The Somali citizenship law is challenging to rewrite due to the patrilineal nature of Somali society. Patrilineality refers to a cultural system where the family lineage and inheritance pass through the male line. In such a society, a person’s clan, and therefore their rights and privileges, are determined by their father’s clan. This has significant implications for citizenship laws in Somalia because citizenship is tied to clan membership.

In Somalia, citizenship is primarily acquired through descent from a Somali father. This means that if someone’s father is Somali, they are considered Somali regardless of where they were born or whether they have ever lived in Somalia. This system has been in place for a long time and is deeply ingrained in Somali culture and traditions.

Changing the citizenship law would, therefore, require challenging this deeply entrenched cultural belief. It would require a shift away from the patrilineal system and toward a more egalitarian one that recognizes both parents’ contributions to a child’s identity. This would be a significant cultural shift, and it would likely face resistance from those who are deeply committed to the current system.

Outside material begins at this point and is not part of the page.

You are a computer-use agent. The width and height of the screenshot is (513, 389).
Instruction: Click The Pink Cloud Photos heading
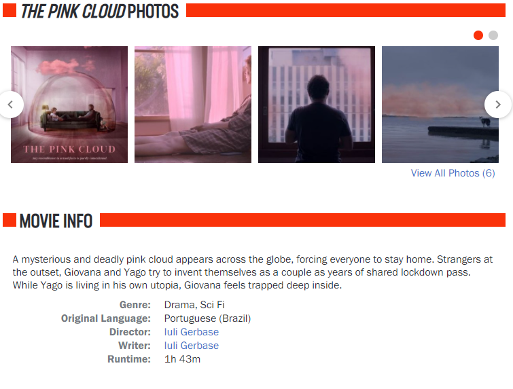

Moreover, citizenship is a highly politicized issue in Somalia, and any attempt to rewrite the citizenship law would face political challenges. Clan identity is central to Somali politics, and any change to the citizenship law would need to take into account the various clan interests and ensure that no clan feels marginalized or excluded.

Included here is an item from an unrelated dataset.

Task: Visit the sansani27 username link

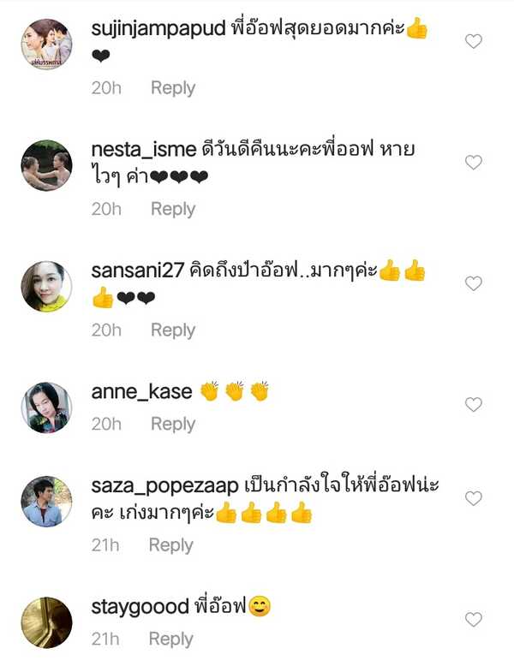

In summary, the patrilineal nature of Somali society presents a significant obstacle to rewriting the citizenship law. Any attempt to do so would require challenging deeply ingrained cultural beliefs, addressing political sensitivities, and ensuring that the interests of all clans are taken into account.


This current administration’s attempts at re-writing basic Somali laws may not yield much. It can also be argued that this ruins all the principles of statehood; among them fundamental law: doctrines or assumptions forming normative rules of conduct, separation of state in statecraft.

The parliament, in trying to abrogate this law, is not doing something new! After all this clan selected parliament does not know any sort of principles of popular sovereignty, limited government, separation of powers, federalism, checks and balances, republicanism, and individual rights. Basic knowledge in all world assemblies but foreign concepts to the most incompetent of assemblies worldwide!